Stored data
------------------------------------------------------------------------
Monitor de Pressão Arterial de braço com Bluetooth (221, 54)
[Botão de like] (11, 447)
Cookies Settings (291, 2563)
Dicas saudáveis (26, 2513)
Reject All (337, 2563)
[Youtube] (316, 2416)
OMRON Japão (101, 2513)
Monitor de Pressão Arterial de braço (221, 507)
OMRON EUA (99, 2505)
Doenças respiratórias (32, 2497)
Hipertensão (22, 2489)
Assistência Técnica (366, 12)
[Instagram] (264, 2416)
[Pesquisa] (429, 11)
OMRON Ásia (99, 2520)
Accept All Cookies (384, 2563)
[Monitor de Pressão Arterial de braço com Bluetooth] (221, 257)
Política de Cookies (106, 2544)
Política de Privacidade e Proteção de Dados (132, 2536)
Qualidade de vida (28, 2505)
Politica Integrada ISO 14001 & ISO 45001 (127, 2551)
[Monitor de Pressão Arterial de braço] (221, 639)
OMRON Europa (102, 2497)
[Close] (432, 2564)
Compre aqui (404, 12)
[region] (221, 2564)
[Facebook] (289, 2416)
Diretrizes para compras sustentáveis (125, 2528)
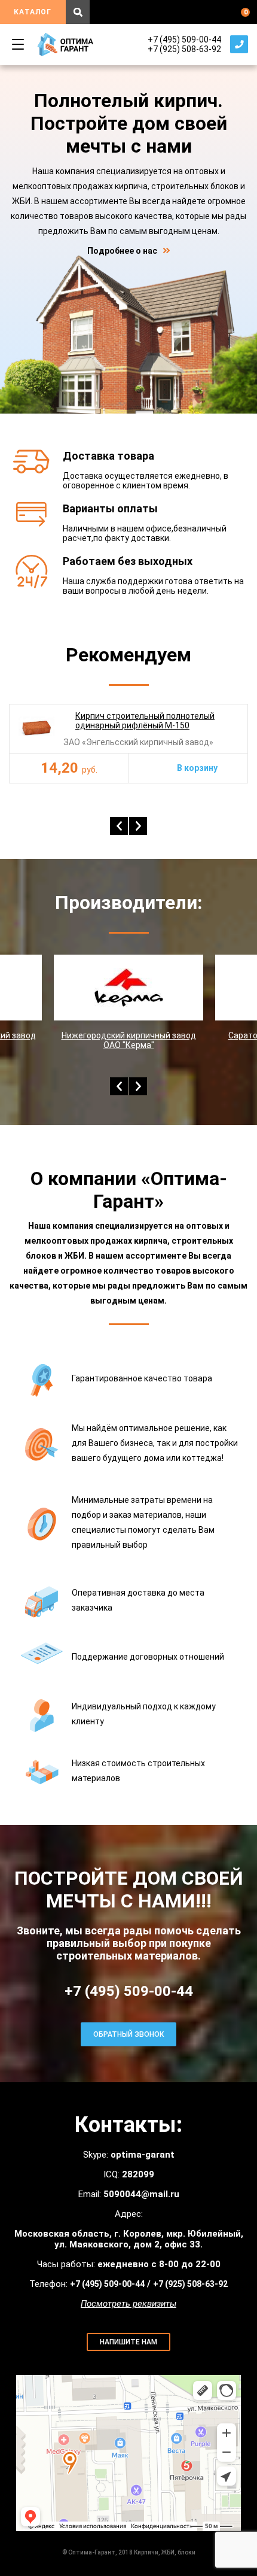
------------------------------------------------------------------------
Task details —
From the entries above, select each line containing the string "OMRON".

Reply —
OMRON Japão (101, 2513)
OMRON EUA (99, 2505)
OMRON Ásia (99, 2520)
OMRON Europa (102, 2497)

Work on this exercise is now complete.